(Note: This was published November 2013; some changes have been made to the original text.)
The smell of the turkey, the sound of TV football, the torture of small talk amongst family members. Say what? Yes, for many of us, as much as we love our family and as much as we want more time to spend with them, the small talk of family events can put us to sleep or get under our skin or grate on our nerves or send us running to the hills proclaiming that we will live alone in a cave forever. It can be a challenge to connect meaningfully with those you see a couple of times a year, and sometimes even more so with those that you live with. Now you are facing spending a purposeful day or weekend of proclaimed FAMILY TIME.
Little ones play and share together more easily than adults do many times. Teenagers and young adults run the gamut of helpful and cheerful to sulky and texty. Adults range from pretentious and all-knowing to silent and judgmental. We seem to be pretty good at talking with those who are at similar stages of life as we are, but shift the ages apart by fifteen or more years, and silence or resentment or confusion may take over. Making intergenerational conversation can be rough. Let me suggest a few things that might make connecting with each other easier.
Adults, avoid asking your teenage or young adult interlocutor about school, college plans, or majors right off the bat. That’s all they are ever asked. Start instead with what they have been reading, watching, or listening to. Tell them about a cool TED talk you recently watched or a new hobby you are embarking on. Ask them about their favorite bands or video games or political movements.
If you must talk school, ask them to tell you the funniest thing that happened in calculus class or about their most recent poetry analysis for world lit. Start a real conversation. Remember, young people are people too. They are not just automatons caught in the machine we call education. In creative writing class a few years ago a student wrote a poem about applying to college in which she lamented that the only question she was ever asked was “Where are you going to college?” The response she wanted to give was, “Fuck you, where are you going to college?” The repetition of the same themes is dull for everyone, and for the younger person, the answers to such questions can be filled with fear and angst. Pretend the young people are real, then your time talking with them will be more satisfying for all involved.
Younger people: engage your adult friends and family in conversation about something more than the weather. Do not text or check your phone while talking to them. Look them in the eye. Don’t roll your eyes. Smile a little bit. If they must ask questions about getting into college or majors, answer and redirect to more interesting or comforting topics. Ask them what they are reading, their latest promotion at work, or the community groups they are involved in. If you absolutely can’t stand one more “What are you going to major in?” – make up some unexpected answers ahead of time, give the answer, and walk away. Use different answers with different people. Don’t worry, no one will call you out on it, and you’ll give them something to talk about until Christmas.

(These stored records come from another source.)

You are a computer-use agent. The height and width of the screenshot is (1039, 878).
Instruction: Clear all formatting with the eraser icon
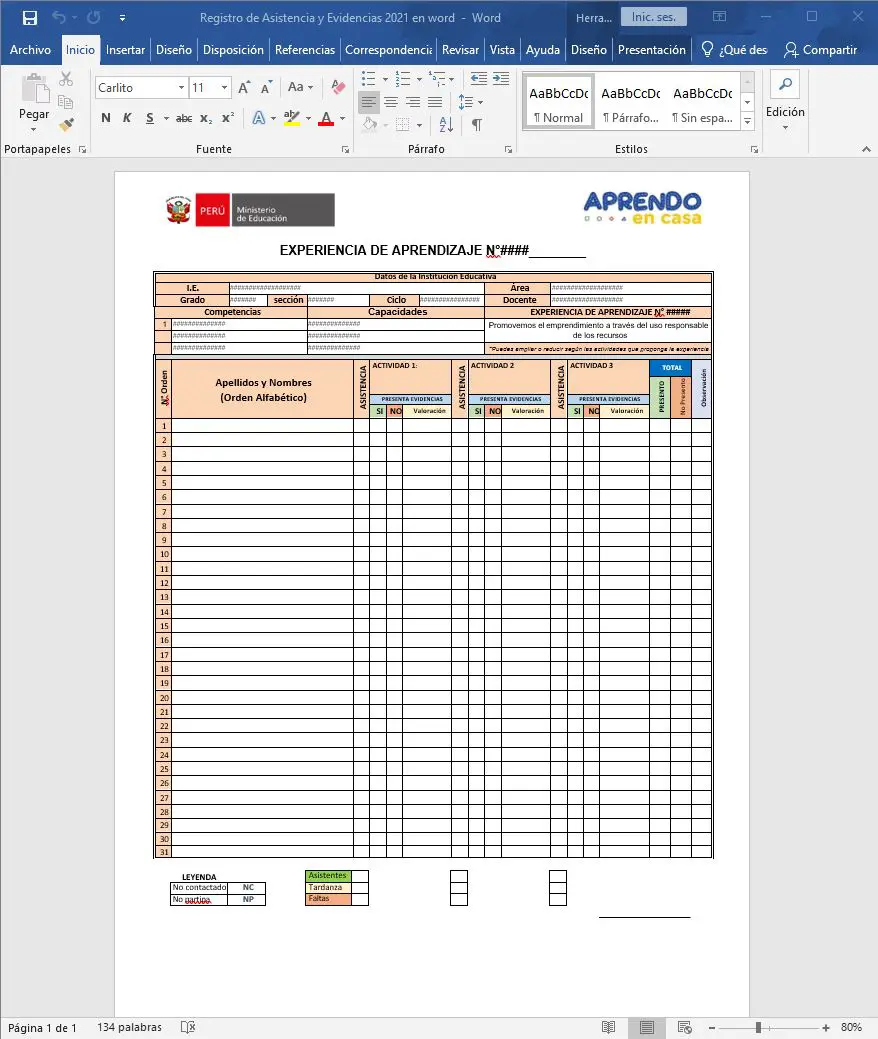[x=338, y=88]
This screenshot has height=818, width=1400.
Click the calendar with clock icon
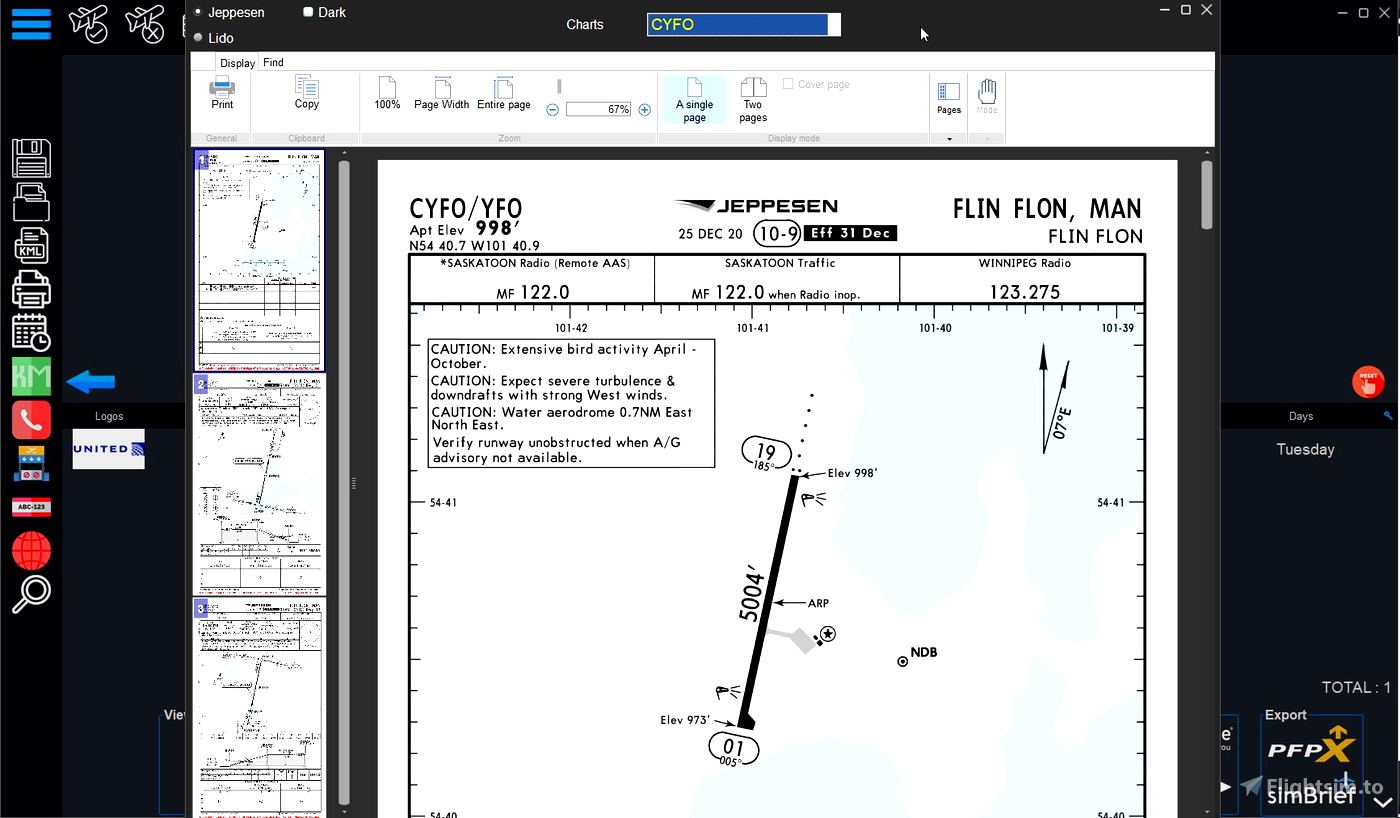(x=31, y=331)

What are you going to major in? Nuclear Biology
What are you going to major in? Literature of Little People
What are you going to major in? Sculpture with a Concentration in Nudes
What are you going to major in? Genetics of Prehistoric Reptiles
Where do you want to go to college? Hawaii-Pacific
Where do you want to go to college? College of Southern Idaho
Where do you want to go to college? Talmudic College of Florida
Where do you want to go to college? FU*
What are you doing to do with that major? Think “Dexter.”
What are you doing to do with that major? Move to Vladivostok for graduate studies
What are you doing to do with that major? Laboratory experiments on mole rats
What are you doing to do with that major? Move back home
Adults, please, please, please do not condescend when a young person tells you what they want to do. Don’t tell them it is a mistake. And, whether you think what they are doing is a mistake or not, ask questions. The more questions you ask about a young person’s goals or plans or ideas, the more you will understand their generation and that precious individual. Avoid phrases like, “There’s no money in that…” or “We never really agreed with what your dad did, and well…” “Are you sure? You used to be so good at math…” Listen actively to what those younger have to say. Make suggestions if you must, but these are young people who need questions asked and a sounding board that doesn’t try to negate away their ideas.
Why is it so very easy to listen to what eight year-olds want to be when they grow up? We can listen to their most far-fetched ideas, “I want to be a jewelry maker who is a vet and own a business that gives out milkshakes to children.” Fantastic! Even the kids who have no idea, “Well, I want to collect garbage” get a positive response: “Then, be the best garbage person you can be!” But, if a twenty year-old has decided a four year degree is not for her and she’s going to do a twelve month program in physical therapy assisting, part-time while bartending, we scorn her for not finishing college. What is that all about? Think of the negativity of the nightly news, the economy, the world disasters – these are people who are trying to create and launch a life and a career amidst all of this. Be positive.
There are so many wonderful human beings in the world; see them around your table this year.
(*Note: FU is the abbreviation for Furman University. All of these are real colleges and very fine institutions in their own rights.)